Last week, FINRA published its 2022 Report on its Examination and Risk Monitoring Program (the “Report”), identifying key areas of focus for broker-dealer exams this year. The Report contains many of the same areas of focus as last year’s report, including anti-money laundering, cybersecurity, Reg BI and Form CRS, communications with the public, best execution and segregation of customer funds. Although the Report again identifies these general areas, it identifies new concerns and recent examination findings in those areas. In an effort to be user friendly, the Report highlights that new content in bold and identifies new areas for 2022. A key takeaway from the Report is the continued challenges posed by technology.
FINRA identified cybersecurity threats as “one of the primary risks firms and their customers face” and in 2021 FINRA observed “increases in the number and sophistication” of cybersecurity threats. FINRA identified several examples of threats it identified, including phishing campaigns involving fraudulent emails purporting to be from FINRA. FINRA also noted that it “continues to observe fraudsters and other bad actors engaging in cybercrime that increases both fraud risk (e.g., synthetic identity theft, customer account takeovers, illegal transfers of funds, phishing campaigns, imposter websites) and money laundering risk . . . .” As in the past, FINRA reminded firms that they are responsible to oversee, monitor and supervise cybersecurity programs provided by third-party vendors. FINRA also provided a list of effective practices and exam findings that firms should use as a guide when evaluating their cybersecurity programs.

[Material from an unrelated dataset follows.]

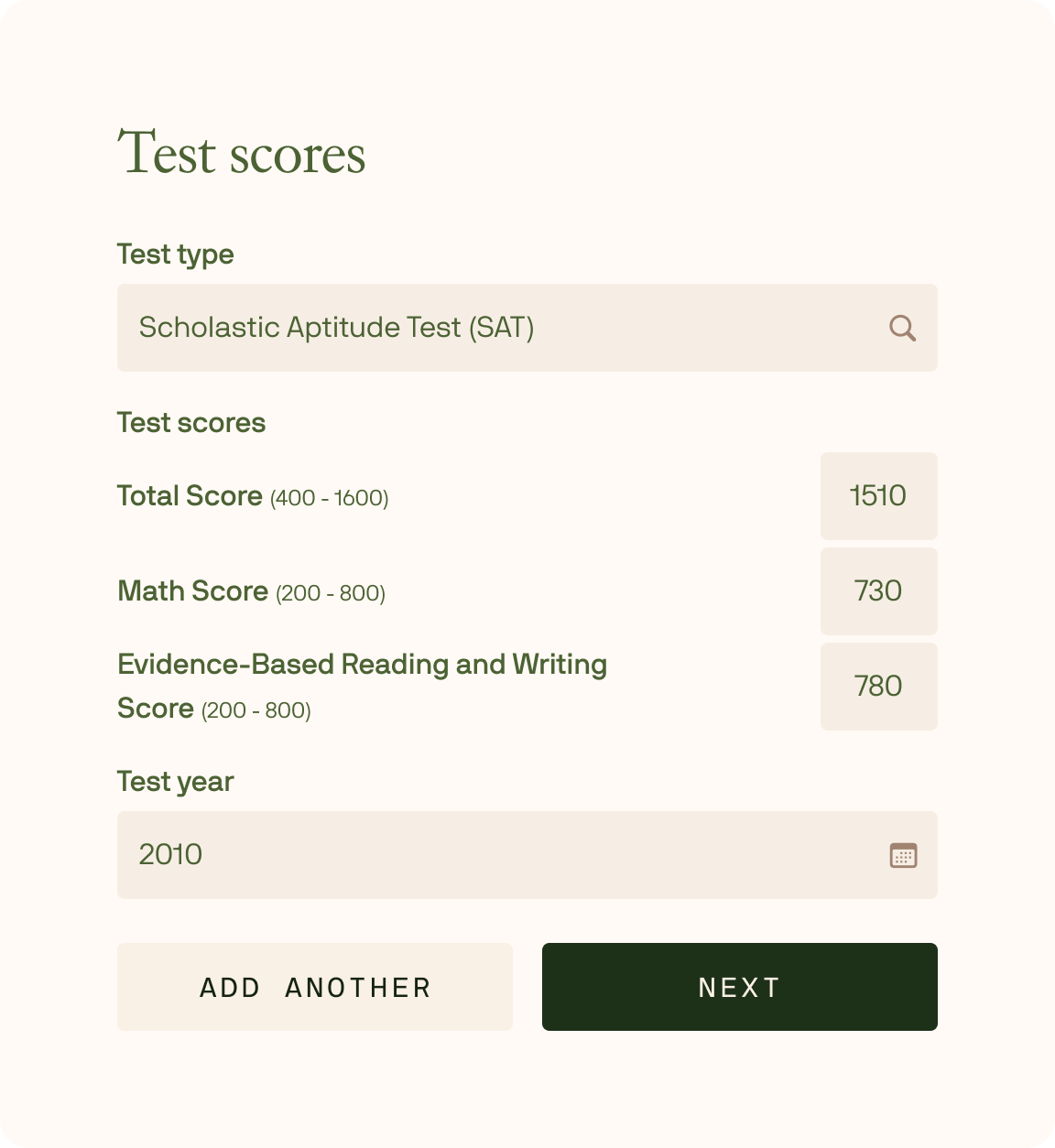
Task: Click the Test year label
Action: pos(173,782)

Similarly, FINRA noted that “advances in technology and its application continue to reshape the way some firms attract and interact with customers on mobile apps.” Although these innovations can increase access to the markets, FINRA noted that apps raise novel questions and potential concerns, including “whether they encourage retail investors to engage in trading activities and strategies that may not be consistent with their investment goals or risk tolerance and how the apps’ interface designs could influence investor behavior.” FINRA also noted that it has identified significant problems with some mobile apps’ communications with customers and firms’ supervision of activity on those apps, especially controls around account openings. FINRA further expressed concern about mobile apps using social media to acquire customers and launched a targeted exam to assess firms’ practices in this area, including compliance with obligations relating to the collection of information from customers and others who may provide information to firms. FINRA stated that it will share its findings once the review is completed.
The Report also identifies some new areas of focus for 2022, specifically: (a) Firm short positions and fails-to-receive in municipal securities; (b) Trusted contact persons; (c) Funding portals and crowdfunding offerings; (d) Disclosure of routing information; and (e) Portfolio margin and intraday trading. Keeping with the technology theme, FINRA identified, as a new area of focus in 2022, regulatory obligations related to funding portals and crowdfunding. The Report identifies a number of exam findings, including: (i) missing disclosures that are codified in Regulation Crowdfunding (such as use of proceeds descriptions, offering process details and financial statements); (ii) failing to report customer complaints (as required by FINRA Funding Portal Rule 300(c)); and (iii) failing to make timely required filings, such as statements of gross revenues. The Report provides effective practices for funding portals including developing annual compliance questionnaires to confirm that required obligations are being met in a timely manner and implementing supervisory review procedures tailored to their communications requirements.
Firms should carefully review the Report against their own operations to identify any potential gaps or areas for enhancement in their compliance programs, controls and supervisory systems. In their review, firms may want to focus on to the new material that FINRA added to previously covered topics, particularly the new exam findings and effective practices, and pay close attention to the new topics for 2022. As firms prepare for upcoming exams, they should ensure that their current practices are sufficiently documented and underwent appropriate testing.